The Ministry of Industry and Trade's report on industrial production conducted in the first half said that LG, Panasonic, and Foxconn (producing accessories and components for Apple) were planning to relocate factories to Vietnam. During the first half, Apple announced recruitment in Hanoi and Ho Chi Minh City, which is assumed to launch a factory in Vietnam.
Nguyen Van Toan, vice chairman of the Vietnam Association of Foreign Invested Enterprises (VAFIE) said that countries are competing strictly for FDI flows.
China has just issued a new Law on Investment to increase openness, transparency, and predictability. India and Indonesia are also applying some new measures to attract capital, while Japan and US are calling on their businesses to leave China and return to their home countries.
Nguyen Dinh Cung, a member of the Prime Minister's Economic Advisory Group, highlighted that Vietnam should also identify its goals to attract investors and foreign-invested projects. Most FDI inflows in Vietnam comes from Asia, while high-quality FDI from Europe and the US is much less. This is not a very new issue, but no moves have been made to address it.

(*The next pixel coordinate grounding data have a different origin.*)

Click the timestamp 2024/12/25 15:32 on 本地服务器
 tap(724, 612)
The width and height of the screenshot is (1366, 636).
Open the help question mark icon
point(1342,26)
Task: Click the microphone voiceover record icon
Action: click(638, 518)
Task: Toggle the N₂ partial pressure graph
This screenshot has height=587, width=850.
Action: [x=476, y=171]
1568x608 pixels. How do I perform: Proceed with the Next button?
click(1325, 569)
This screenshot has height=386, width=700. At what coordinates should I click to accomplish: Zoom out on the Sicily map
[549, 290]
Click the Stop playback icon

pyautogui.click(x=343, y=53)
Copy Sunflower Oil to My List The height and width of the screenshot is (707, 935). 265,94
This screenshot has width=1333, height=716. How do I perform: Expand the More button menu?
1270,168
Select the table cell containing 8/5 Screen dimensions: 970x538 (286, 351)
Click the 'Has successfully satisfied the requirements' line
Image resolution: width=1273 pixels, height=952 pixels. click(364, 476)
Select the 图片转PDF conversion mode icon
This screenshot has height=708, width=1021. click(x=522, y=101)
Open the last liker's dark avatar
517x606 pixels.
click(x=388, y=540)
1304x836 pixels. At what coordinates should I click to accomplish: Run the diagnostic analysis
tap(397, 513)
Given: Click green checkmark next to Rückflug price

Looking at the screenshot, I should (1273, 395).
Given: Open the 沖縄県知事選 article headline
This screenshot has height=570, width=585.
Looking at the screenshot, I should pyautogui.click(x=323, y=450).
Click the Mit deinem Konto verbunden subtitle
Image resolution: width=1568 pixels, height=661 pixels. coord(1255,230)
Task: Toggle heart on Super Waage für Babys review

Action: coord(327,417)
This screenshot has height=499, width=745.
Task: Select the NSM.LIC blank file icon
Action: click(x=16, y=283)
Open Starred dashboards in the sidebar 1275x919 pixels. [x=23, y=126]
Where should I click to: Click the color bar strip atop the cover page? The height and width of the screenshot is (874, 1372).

"High-quality investors usually need policies that are stable, detailed, predictable, and arrangements not incurring non-official fees and costs," said Cung, highlighting the need to continuously improve the investment and business climate.
Hoang from FIA said that Vietnam is doing its utmost to improve its legal and institutional framework, simplify administrative procedures, and facilitate investors. Vietnam has also come out with some outstanding incentives, although the existing ones were already better than those of other countries. "These outstanding incentives are built particularly for high-tech, modern projects with more participation of Vietnamese businesses in global value chains," Hoang emphasised.
Additionally, in order to benefit from foreign-invested projects, experts said that local businesses should improve themselves to match the requirements of global value chains, either by M&A activities or support policies from the government.